I can't say gluten-free corn bread has been on my list of things to make for much time at all. I actually don't think I've ever had it before I made it myself. A couple of weeks ago, I escaped the city with a gaggle of girls (and the men that stick close to us) to an orchard that was ripe with raspberries, apples, squashes and fresh corn on the cob.
I came home with loads of freshly harvested squashes (recipes to follow soon) and indulged in a little fresh off the land, corn on the cob. Corn is a tricky thing for me to eat. Not because it gets all stuck in that annoying wire I have cemented to the back of my top and bottom teeth, but because it is like my fear food. For one, it is definitely one of the worst foods to eat if you have any digestive challenges as it can be a whole load to much of fibre for the delicate nethers. But also, I feel like corn isn’t really food, largely because 95% of the corn that is grown in North America isn’t food. More on that here and here and here.
Fresh, sweet corn on the cob, however is amazing. I had one cob of corn last summer and it was delish. This past summer I ate it about three times. Slowly, but surely it is coming back as a rare treat. Lately though, I had been thinking about corn bread.
When I was in Tofino in the summer, we had the most amazing corn bread from the restaurant Sobo and I never really stopped thinking about it. While at the farm, I picked up some fresh cobs and was determined to give corn bread a try.

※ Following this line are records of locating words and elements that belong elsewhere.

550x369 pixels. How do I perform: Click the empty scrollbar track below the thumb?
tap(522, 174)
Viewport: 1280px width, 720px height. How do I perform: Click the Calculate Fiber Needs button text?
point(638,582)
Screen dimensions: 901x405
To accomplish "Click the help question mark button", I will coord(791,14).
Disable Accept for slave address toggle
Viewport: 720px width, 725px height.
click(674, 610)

The first thing I learned is that you bake corn bread in a skillet. The second thing I learned is that a skillet is a fancy word for frying pan. And the third thing I learned, after four years with the same ‘skillets’, is that they can go in the oven. Who knew?
As long as you have stainless steel without any fancy plastic handles or such things, they should be oven safe up to 400 degrees, but check with your manufacturer just to be sure. You don’t actually want your skillet becoming part of your corn bread.

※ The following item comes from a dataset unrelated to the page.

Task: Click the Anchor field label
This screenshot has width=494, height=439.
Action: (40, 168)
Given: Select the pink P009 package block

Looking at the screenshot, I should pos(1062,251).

So here is my first attempt and it worked. And it was so amazingly good. My skillet corn bread made fast friends with my Autumn Pumpkin Soup and now, one seems just lonely without the other.
- 1 cup stone ground cornmeal (you want a fine grind! If not fine, grind it down in your spice grinder)
- ¾ cup buckwheat or sorghum flour
- ½ cup arrowroot starch or tapioca starch
- 1 teaspoon guar gum
- 1 teaspoon baking soda
- 1 teaspoon of cinnamon
- 1½ teaspoons baking powder
- 1 teaspoon fine sea salt
- ¼ cup succanut
- cinnamon to sprinkle (optional)
- 2 eggs or 1 tablespoon
- Ener-G Egg Replacer
- whisked with ¼ cup warm water*
- ⅓ cup olive oil or grapeseed oil
- ¼ cup apple sauce
- 1 cup very warm water (add more if needed- the batter should be cake like- but not too runny)
- Preheat your oven to 375 F.
- Oil a 10-inch skillet (iron or stainless steal recommended).
- Mix together the dry goods.
- In a separate bowl, mix together the wet goods.
- Add wet to dry and mix until batter is smooth.
- Heat the prepared skillet over medium-high heat and pour the batter into the heated skillet (I skipped this step but it seems a popular one so I added it in for you).
- Sprinkle cinnamon over the top of the batter.
- Bake for 25 to 35 minutes, until firm in the centre and a little golden towards the edges.
- Place the skillet on a cooling rack rack and allow the cornbread to chill out for about 15 minutes before cutting.